WASHINGTON, DC – MAY 25: U.S. President Donald Trump and first lady Melania Trump depart the White House for Baltimore, Maryland on May 25, 2020 in Washington, DC. The Trumps will attend a Memorial Day ceremony at the Fort McHenry National Monument and Historic Shrine despite objections by Baltimore Mayor Bernard C. “Jack” Young, whose residents remain under a stay-at-home order due to the coronavirus. (Photo by Sarah Silbiger/Getty Images)

When a 50-year-old woman steps out in public wearing a face mask in the midst of a global pandemic, it’s generally not noteworthy. But when said woman is the president’s wife — it’s a national news story. 

On Sunday, five months into the COVID-19 outbreak that has claimed more than 137,000 American lives thus far, First Lady Melania Trump stepped out in public wearing a mask to safeguard against the spread of coronavirus for the first time.

In a video posted to the First Lady’s official Twitter account on Sunday, Trump can be seen touring the grounds of the Mary Elizabeth House, a Washington, D.C., ministry that works to support young mothers who are in or have aged out of the foster care system.

“It was a pleasure to spend time with the staff, mothers & children at The Mary Elizabeth House, a place that helps strengthen families & provides life skills, counseling & educational resources to help vulnerable single women & their children. #BeBest,” Trump wrote in a tweet alongside the video.

Today I visited The Mary Elizabeth House, an inspiring place & supportive community for young women & children. I met w staff, mothers & children, & dropped off boxed lunches & #BeBest items to show my appreciation for their efforts to strengthen families in our community. pic.twitter.com/lR8vTfrx8u

— Melania Trump (@FLOTUS) July 9, 2020

Although the First Lady posted about the importance of wearing a mask to stall the spread of coronavirus back in April (“Take social distancing & wearing a mask/face covering seriously. #COVID19 is a virus that can spread to anyone,” she wrote on Twitter), neither she nor her husband, President Donald Trump, had sported the protective face coverings publicly until last weekend. Trump, in all his presidential power, has previously stated that he won’t be wearing a mask in public saying that he doesn’t “see it happening.” The president also mocked assumed Democratic nominee Joe Biden for wearing a mask before.

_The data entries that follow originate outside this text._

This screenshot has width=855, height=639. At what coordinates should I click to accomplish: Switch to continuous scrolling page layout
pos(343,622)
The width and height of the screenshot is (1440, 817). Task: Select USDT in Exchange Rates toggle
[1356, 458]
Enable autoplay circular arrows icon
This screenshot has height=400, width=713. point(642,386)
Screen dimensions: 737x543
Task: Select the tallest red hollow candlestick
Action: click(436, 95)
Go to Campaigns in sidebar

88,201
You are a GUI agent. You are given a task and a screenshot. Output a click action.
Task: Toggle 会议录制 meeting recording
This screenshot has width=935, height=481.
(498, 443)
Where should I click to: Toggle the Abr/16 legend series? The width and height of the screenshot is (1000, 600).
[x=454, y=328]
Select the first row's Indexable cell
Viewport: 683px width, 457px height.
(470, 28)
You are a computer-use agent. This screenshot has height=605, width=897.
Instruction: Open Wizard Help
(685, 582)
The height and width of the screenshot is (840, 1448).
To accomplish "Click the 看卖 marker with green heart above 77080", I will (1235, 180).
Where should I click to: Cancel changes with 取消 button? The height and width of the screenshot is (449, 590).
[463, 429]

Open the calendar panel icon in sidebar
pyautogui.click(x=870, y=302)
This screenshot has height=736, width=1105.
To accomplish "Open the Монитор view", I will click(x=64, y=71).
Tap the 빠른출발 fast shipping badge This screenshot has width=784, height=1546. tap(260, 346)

But it looks like things have changed, as wearing a mask has become a political debate in the months since the pandemic started. On Saturday, Trump wore a mask — publicly — during a visit with wounded veterans at Walter Reed National Military Medical Center in Bethesda, Maryland.

The reversal brings the Trumps into line with the Centers for Disease Control and Prevention’s guidance on continuing to wear the masks in public in order to prevent the spread of coronavirus, which is believed to be highly transmissible through respiratory droplets released into the air, even when a potential carrier is asymptomatic. The president has been notoriously averse to heeding the conventional wisdom on mitigating the spread of COVID-19, and has even gone so far as to host his infamous open-air rallies despite the fact that new instances of the virus continue to surge across the country.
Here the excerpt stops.